The diagnostic criteria of Takotsubo cardiomyopathy were proposed in 2004 to include: 1) transient akinesia or dyskinesia of left ventricular apex and mid-ventricular segments, 2) absence of angiographic evidence of acute plaque rupture or obstructed coronary arteries, 3) ECG abnormalities of either ST-segment elevation and/or T-wave inversion, and 4) absence of cranial trauma, intracranial bleeding, pheochromocytoma, myocarditis, and hypertrophic cardiomyopathy .
The disease frequently presents with chest pain and dyspnea resembling acute myocardial infarction but some patients may present with symptoms of acute decompensated heart failure like dyspnea on exertion, fatigue, weakness, and gravity-dependent pitting/non-pitting edema . ECG may or may not present with ST-elevation, T-wave inversion, or Q-wave formation [1,5]. Patients most often present with elevated troponins followed by cardiac catheterization showing no flow-limiting lesions, which is often needed before a diagnosis of Takotsubo cardiomyopathy can be made. Cardiac MRI can be done to exclude other differential diagnoses like myocarditis or define any ventricular abnormalities that were poorly visualized on a transthoracic echocardiogram.

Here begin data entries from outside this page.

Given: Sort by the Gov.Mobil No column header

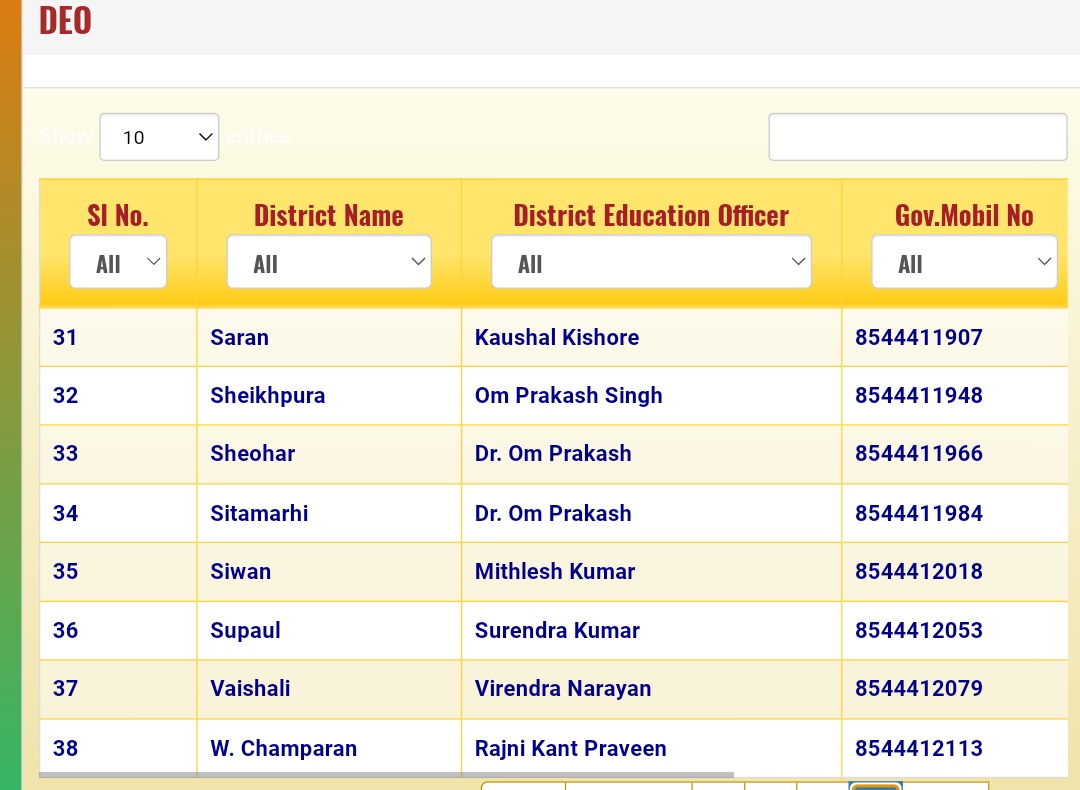Looking at the screenshot, I should 963,214.
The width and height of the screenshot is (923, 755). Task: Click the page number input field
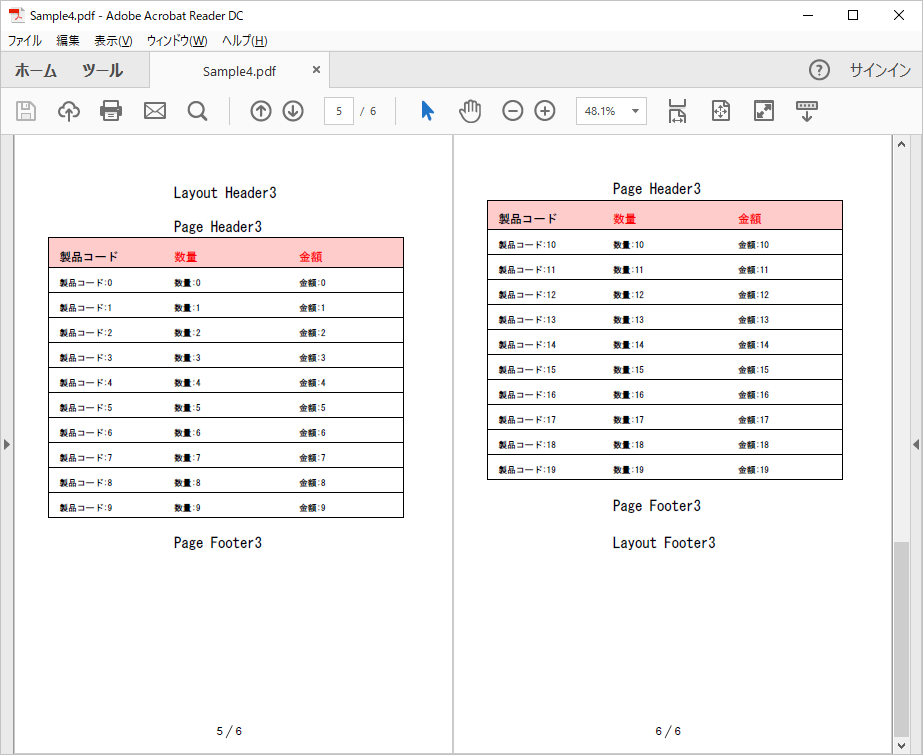(339, 111)
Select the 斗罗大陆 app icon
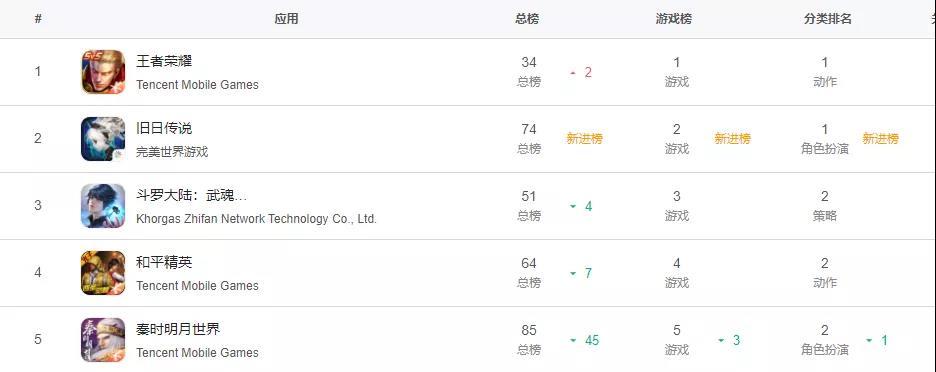 pyautogui.click(x=103, y=205)
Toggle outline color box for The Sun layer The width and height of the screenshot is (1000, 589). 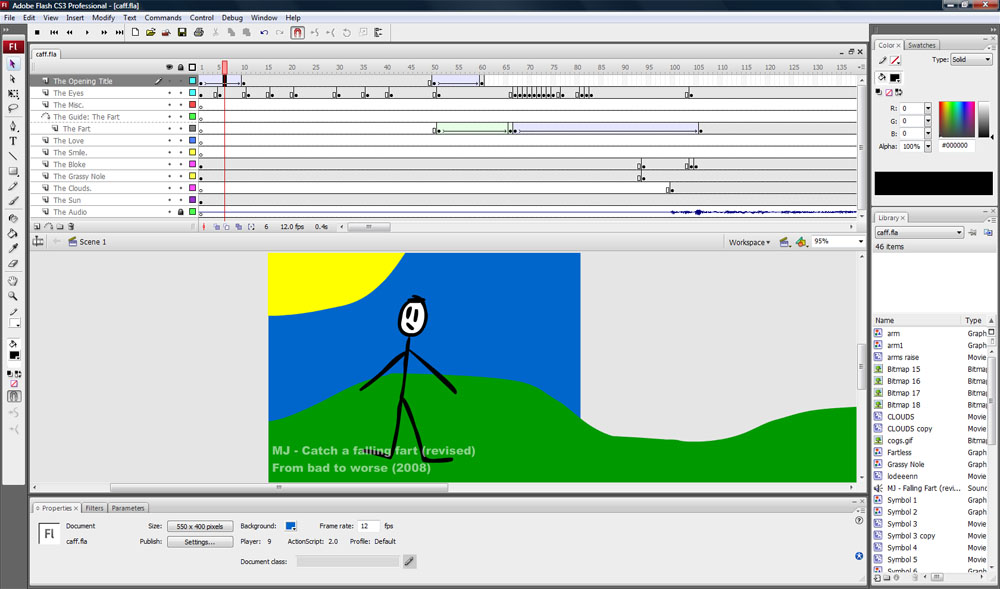pos(192,200)
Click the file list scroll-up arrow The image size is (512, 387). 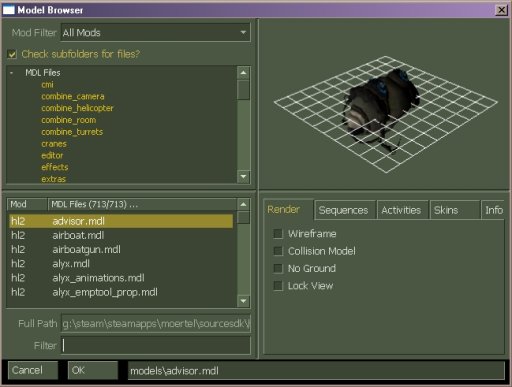tap(243, 204)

Many suggest beta blockers for the blockade of the elevated catecholamines on the myocardium in Takotsuto cardiomyopathy. However, beta blockers do not always provide protection against recurrent Takotsubo cardiomyopathy [2,10]. Angiotensin-converting-enzyme inhibitors and angiotensin-receptor blockers have been associated with one-year improved survival . Catecholamines should be avoided due to the sympathetic drive being the possible cause of the disease. Prognosis is generally favorable and most patients recover within weeks to months although few have experienced permanently reduced ejection fraction . Some patients may experience complications due to the reduced ejection fraction. Mortality ranges between 1-2% for in-hospital patients with estimated recurrence rate to be 2-10% [2,12,13].

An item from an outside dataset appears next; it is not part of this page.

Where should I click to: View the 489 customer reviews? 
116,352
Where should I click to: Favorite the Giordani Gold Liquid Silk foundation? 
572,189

Our patient met all the criteria for the diagnosis of Takotsubo cardiomyopathy because she had ECG alteration (T-wave inversion), troponin level elevation, apical akinesia on transthoracic echocardiogram and no flow-limiting lesion on cardiac catheterization, with no known disease associated with elevated catecholamine or documented cranial pathologies. Although symptoms had resolved for our patient and she did not develop symptoms of acute decompensated heart failure, precautions and risk discussions were provided along with guideline-directed medical therapy and follow-up arrangements for psychiatric therapy for her late husband and for repeating the transthoracic echocardiogram in three months.
Takotsubo cardiomyopathy or stress-induced cardiomyopathy results from left ventricular dysfunction that can present similarly to acute coronary syndrome or heart failure. Diagnostic criteria have been developed to better diagnose this form of cardiomyopathy. The prognosis is favorable with most patients recovering within weeks to months and few experiencing permanent dysfunctions. There is now better awareness from a physician’s standpoint of Takotsubo cardiomyopathy. Patient education about the disease will create better awareness in order to improve avoidance of stressors that can result in recurrence or more harm.